13–17 Feb 2006
Tata Institute of Fundamental Research
Europe/Zurich timezone

Application of data visualisation techniques in particle physics

16 Feb 2006, 14:54
18m
AG 76 (Tata Institute of Fundamental Research)

AG 76

Tata Institute of Fundamental Research

Homi Bhabha Road Mumbai 400005 India
oral presentation Event processing applications Event Processing Applications

Speaker

Prof. Stephen Watts (Brunel University)

Description

Visualisation of data in particle physics currently involves event displays, histograms and scatterplots. Since 1975 there has been an explosion of techniques for data visualisation driven by highly interactive computer systems and ideas from statistical graphics. This field has been driven by demands for data mining of large databases and genomics. Two key areas are direct manipulation of visual data, and new methods for visualising high-dimensional data.
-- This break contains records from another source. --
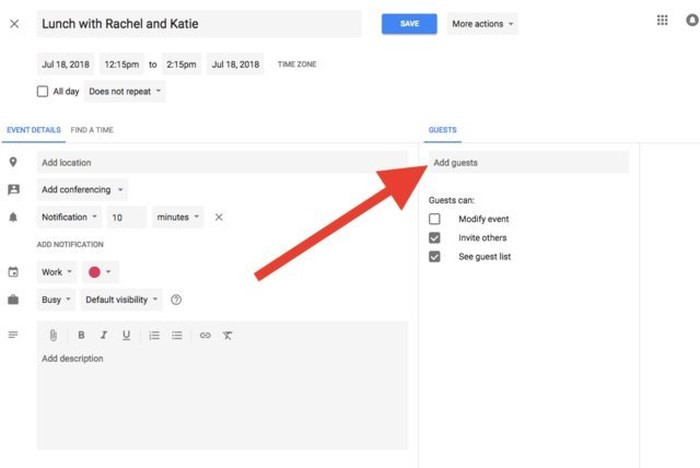Enable the All day checkbox
The width and height of the screenshot is (700, 468).
tap(42, 92)
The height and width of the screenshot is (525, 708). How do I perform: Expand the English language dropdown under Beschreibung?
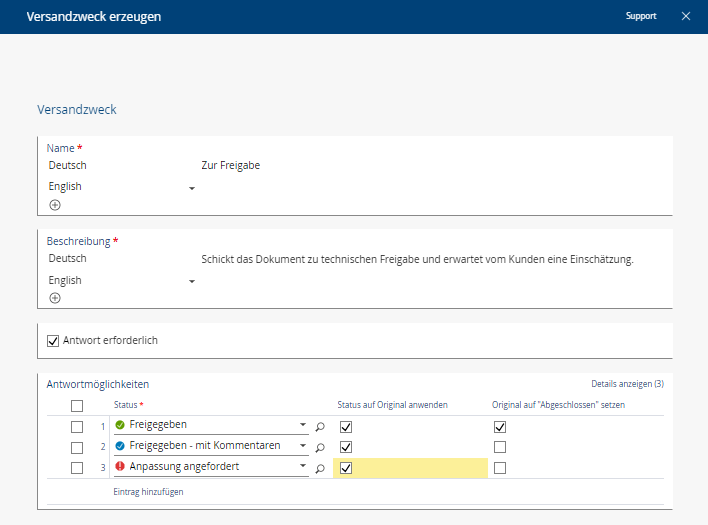(x=191, y=281)
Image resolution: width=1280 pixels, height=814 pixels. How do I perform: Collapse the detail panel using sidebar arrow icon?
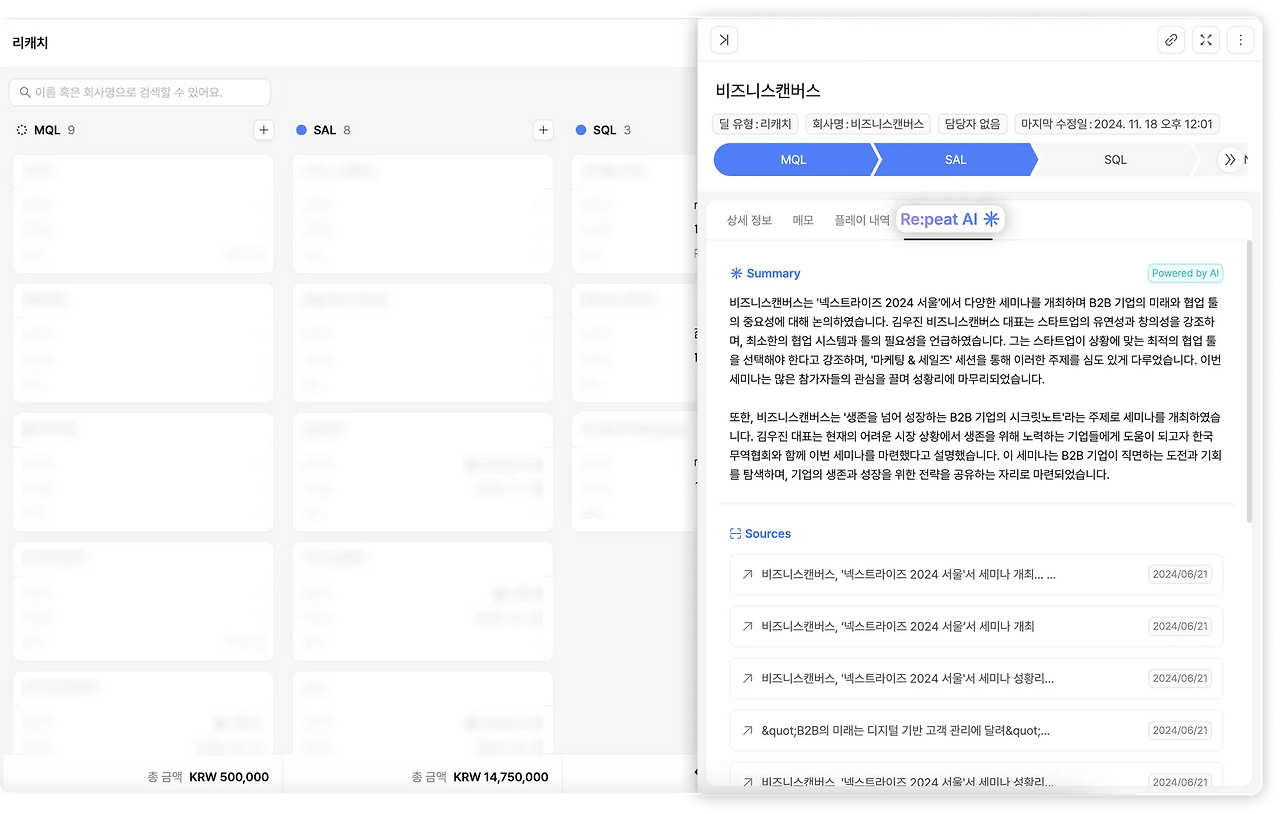tap(723, 39)
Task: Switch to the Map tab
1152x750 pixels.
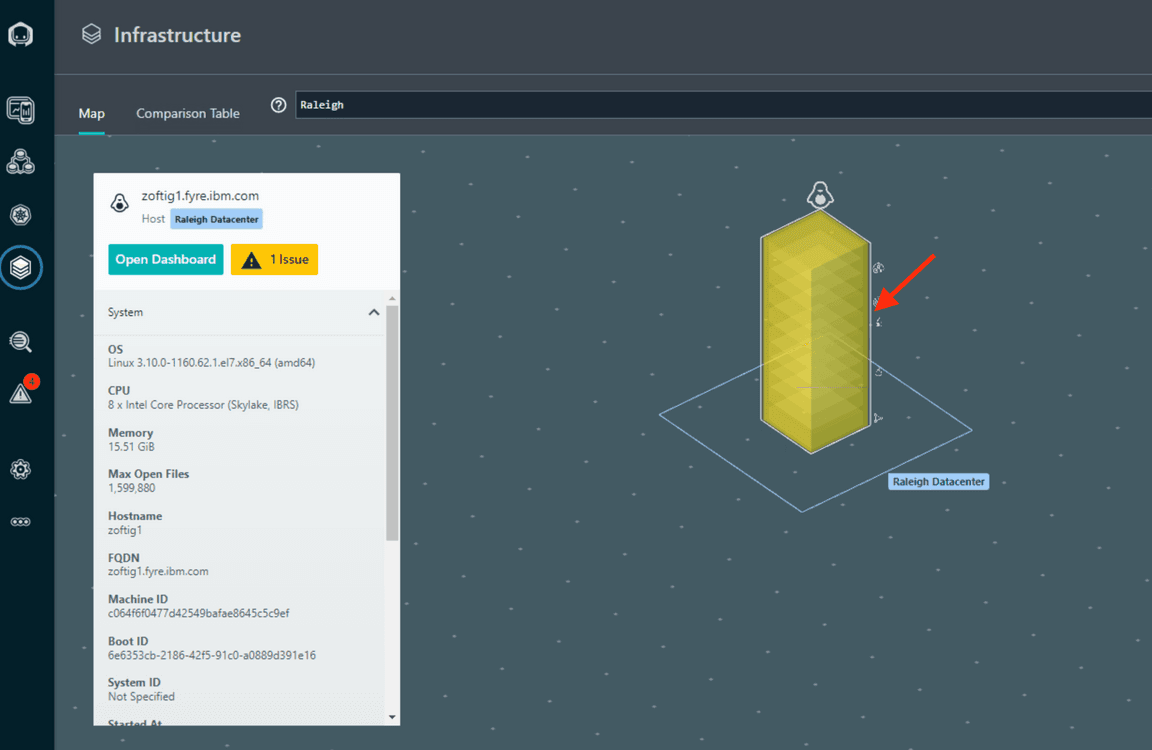Action: (x=91, y=113)
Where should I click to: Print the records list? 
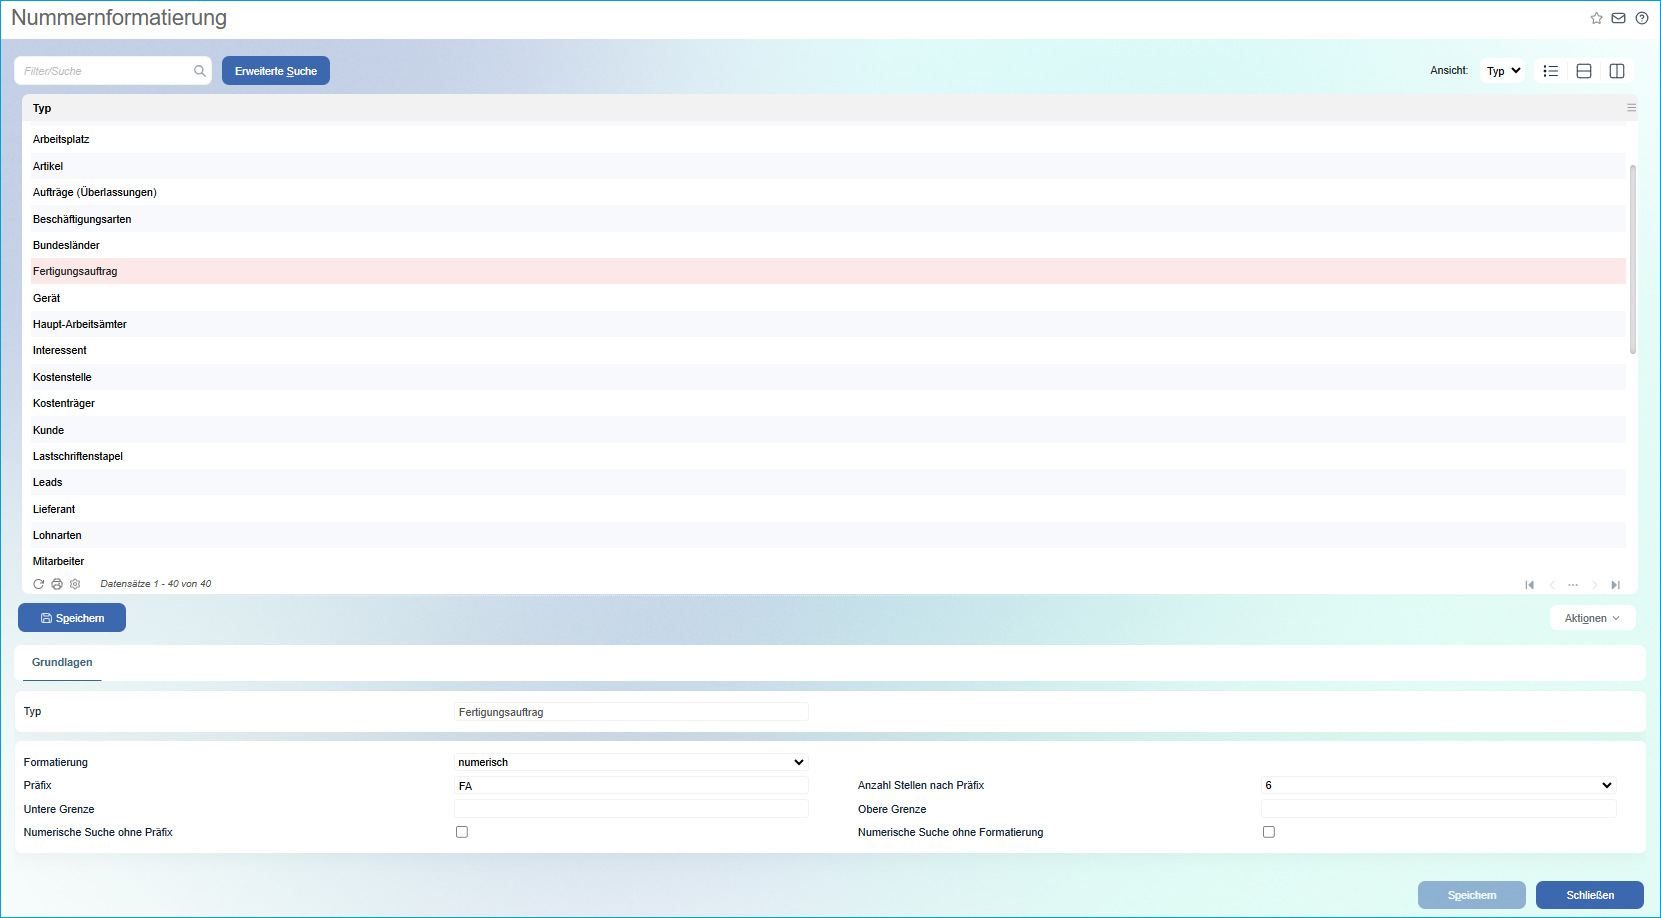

The first area has seen the use of linked views, brushing and pruning. The second area has seen the introduction of methods such as parallel coordinates and the grand tour. In this paper, these ideas are applied to particle physics data to evaluate their ability to reduce data analysis time and improve pattern recognition. In particular, parallel coordinates will be used to analyse a sample of K-short Monte Carlo events. It will be shown that this graphical technique significantly reduces the time taken to determine the key variables for event selection. This paper will also evaluate various publicly available software tools that include many of the new statistical graphics techniques. The paper will conclude that no single tool includes all the most powerful new techniques and argue that urgent work is required to integrate these ideas into data analysis tools for particle physics.